# [Provided text]
----------

When computer screens turned blue around the world on Friday, flights were ground to a halt, hotel check-ins were impossible and goods deliveries were halted. Businesses resorted to paper and pen. And initial suspicions landed on some sort of cyber-terrorist attack. The reality, however, was far more mundane: a botched software update by cybersecurity firm CrowdStrike.
“In this case, it was a content update,” said Nick Hyatt, director of threat intelligence at security firm Blackpoint Cyber.
And because CrowdStrike has such a broad customer base, it was the content update that was felt around the world.
“One mistake had catastrophic results. This is a great example of how closely connected to IT our modern society is – from coffee shops to hospitals to airports, a mistake like this has huge consequences,” Hyatt said.

----------

# [Collection entries]
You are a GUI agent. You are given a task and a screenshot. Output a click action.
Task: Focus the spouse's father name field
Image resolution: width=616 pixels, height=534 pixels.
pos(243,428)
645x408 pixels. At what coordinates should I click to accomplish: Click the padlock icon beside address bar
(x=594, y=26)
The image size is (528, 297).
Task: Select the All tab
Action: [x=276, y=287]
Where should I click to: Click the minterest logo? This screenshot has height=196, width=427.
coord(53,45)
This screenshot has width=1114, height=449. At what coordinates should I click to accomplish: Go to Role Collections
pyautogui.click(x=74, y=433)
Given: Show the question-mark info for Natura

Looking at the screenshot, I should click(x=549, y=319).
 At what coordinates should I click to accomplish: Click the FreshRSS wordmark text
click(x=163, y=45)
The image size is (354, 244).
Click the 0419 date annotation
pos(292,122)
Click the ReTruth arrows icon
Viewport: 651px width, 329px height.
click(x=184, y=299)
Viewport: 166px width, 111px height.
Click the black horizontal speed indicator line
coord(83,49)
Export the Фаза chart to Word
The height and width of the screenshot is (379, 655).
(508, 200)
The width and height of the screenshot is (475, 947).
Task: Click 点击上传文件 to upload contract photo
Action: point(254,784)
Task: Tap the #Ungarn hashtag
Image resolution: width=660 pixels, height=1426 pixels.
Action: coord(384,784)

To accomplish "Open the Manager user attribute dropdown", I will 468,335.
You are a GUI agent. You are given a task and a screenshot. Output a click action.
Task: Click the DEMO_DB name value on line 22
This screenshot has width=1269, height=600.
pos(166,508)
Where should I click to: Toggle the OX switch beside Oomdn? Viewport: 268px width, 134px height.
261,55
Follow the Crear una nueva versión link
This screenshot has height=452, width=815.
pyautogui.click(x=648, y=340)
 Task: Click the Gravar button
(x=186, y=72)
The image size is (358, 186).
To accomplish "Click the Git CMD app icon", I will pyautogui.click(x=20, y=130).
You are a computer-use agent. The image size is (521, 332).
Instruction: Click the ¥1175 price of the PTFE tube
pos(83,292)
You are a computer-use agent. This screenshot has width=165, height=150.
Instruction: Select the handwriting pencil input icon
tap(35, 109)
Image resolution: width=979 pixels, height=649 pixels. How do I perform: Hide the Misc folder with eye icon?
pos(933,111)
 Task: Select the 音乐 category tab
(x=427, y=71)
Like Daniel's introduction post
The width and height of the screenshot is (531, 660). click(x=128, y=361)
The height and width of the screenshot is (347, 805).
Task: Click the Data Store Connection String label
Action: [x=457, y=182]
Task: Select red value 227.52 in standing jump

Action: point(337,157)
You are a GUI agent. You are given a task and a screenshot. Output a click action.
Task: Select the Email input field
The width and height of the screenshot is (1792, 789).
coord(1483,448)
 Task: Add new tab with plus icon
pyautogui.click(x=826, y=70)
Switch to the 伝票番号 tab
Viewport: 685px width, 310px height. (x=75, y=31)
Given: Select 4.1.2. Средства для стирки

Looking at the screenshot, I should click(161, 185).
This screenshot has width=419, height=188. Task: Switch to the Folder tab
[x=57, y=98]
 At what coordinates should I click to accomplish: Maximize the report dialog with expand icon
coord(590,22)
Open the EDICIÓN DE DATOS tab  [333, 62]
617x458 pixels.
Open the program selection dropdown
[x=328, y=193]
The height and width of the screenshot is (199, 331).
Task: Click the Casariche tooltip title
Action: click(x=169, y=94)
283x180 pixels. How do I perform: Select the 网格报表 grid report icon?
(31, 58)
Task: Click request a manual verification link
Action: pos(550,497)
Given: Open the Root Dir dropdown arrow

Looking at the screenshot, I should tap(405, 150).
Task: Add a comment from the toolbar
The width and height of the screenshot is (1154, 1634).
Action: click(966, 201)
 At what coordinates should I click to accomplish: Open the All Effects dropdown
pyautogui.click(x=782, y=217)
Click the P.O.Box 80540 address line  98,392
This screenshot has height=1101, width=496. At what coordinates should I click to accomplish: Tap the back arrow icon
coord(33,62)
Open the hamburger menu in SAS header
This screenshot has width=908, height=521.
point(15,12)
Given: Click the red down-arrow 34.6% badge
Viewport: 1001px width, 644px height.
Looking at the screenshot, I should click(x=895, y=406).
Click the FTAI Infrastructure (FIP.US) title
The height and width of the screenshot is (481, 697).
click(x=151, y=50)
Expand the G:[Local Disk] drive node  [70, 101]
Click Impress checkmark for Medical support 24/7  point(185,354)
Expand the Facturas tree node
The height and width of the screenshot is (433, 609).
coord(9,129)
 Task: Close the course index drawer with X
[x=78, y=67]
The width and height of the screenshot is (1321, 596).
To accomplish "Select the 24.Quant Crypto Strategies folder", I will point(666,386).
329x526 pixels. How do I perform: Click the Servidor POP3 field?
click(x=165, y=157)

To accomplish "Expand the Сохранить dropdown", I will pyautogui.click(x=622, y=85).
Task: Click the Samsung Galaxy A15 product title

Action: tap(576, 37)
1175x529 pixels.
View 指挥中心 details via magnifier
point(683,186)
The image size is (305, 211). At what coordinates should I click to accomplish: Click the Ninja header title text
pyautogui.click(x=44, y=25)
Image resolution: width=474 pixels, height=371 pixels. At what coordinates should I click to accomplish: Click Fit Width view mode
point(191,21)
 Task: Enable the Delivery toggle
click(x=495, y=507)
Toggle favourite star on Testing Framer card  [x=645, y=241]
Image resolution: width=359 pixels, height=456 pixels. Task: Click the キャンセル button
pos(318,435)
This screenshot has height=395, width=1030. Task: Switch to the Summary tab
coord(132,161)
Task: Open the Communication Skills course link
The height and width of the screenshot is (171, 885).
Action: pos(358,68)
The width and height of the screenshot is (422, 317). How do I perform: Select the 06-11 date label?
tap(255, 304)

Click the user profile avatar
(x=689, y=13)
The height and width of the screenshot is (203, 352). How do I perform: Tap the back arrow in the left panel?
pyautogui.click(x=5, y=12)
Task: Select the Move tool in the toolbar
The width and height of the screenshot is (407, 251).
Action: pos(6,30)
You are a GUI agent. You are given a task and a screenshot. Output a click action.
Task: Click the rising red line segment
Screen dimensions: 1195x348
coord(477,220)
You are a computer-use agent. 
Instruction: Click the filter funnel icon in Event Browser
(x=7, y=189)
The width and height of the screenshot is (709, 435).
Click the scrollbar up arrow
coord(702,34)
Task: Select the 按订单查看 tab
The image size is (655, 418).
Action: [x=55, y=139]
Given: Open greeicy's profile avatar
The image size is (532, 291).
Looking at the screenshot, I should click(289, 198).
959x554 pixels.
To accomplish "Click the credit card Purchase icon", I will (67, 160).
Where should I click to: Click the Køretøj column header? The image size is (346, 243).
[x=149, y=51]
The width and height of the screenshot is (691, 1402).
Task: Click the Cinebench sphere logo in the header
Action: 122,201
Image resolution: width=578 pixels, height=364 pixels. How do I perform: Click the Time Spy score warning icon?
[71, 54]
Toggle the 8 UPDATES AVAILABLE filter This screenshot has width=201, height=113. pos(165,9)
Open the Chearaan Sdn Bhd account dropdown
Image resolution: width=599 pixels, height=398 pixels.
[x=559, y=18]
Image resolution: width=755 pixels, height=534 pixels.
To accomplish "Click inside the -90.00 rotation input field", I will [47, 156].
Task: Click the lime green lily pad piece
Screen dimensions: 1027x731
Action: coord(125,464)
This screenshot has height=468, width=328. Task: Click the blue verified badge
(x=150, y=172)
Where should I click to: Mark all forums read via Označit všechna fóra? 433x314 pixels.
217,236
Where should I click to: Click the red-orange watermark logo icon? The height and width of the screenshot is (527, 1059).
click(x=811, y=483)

----------

# [What you are asked to do]
In the text about the CrowdStrike update, copy the stretch from "When computer screens" through "cybersecurity firm CrowdStrike." word for word.

# [Result]
When computer screens turned blue around the world on Friday, flights were ground to a halt, hotel check-ins were impossible and goods deliveries were halted. Businesses resorted to paper and pen. And initial suspicions landed on some sort of cyber-terrorist attack. The reality, however, was far more mundane: a botched software update by cybersecurity firm CrowdStrike.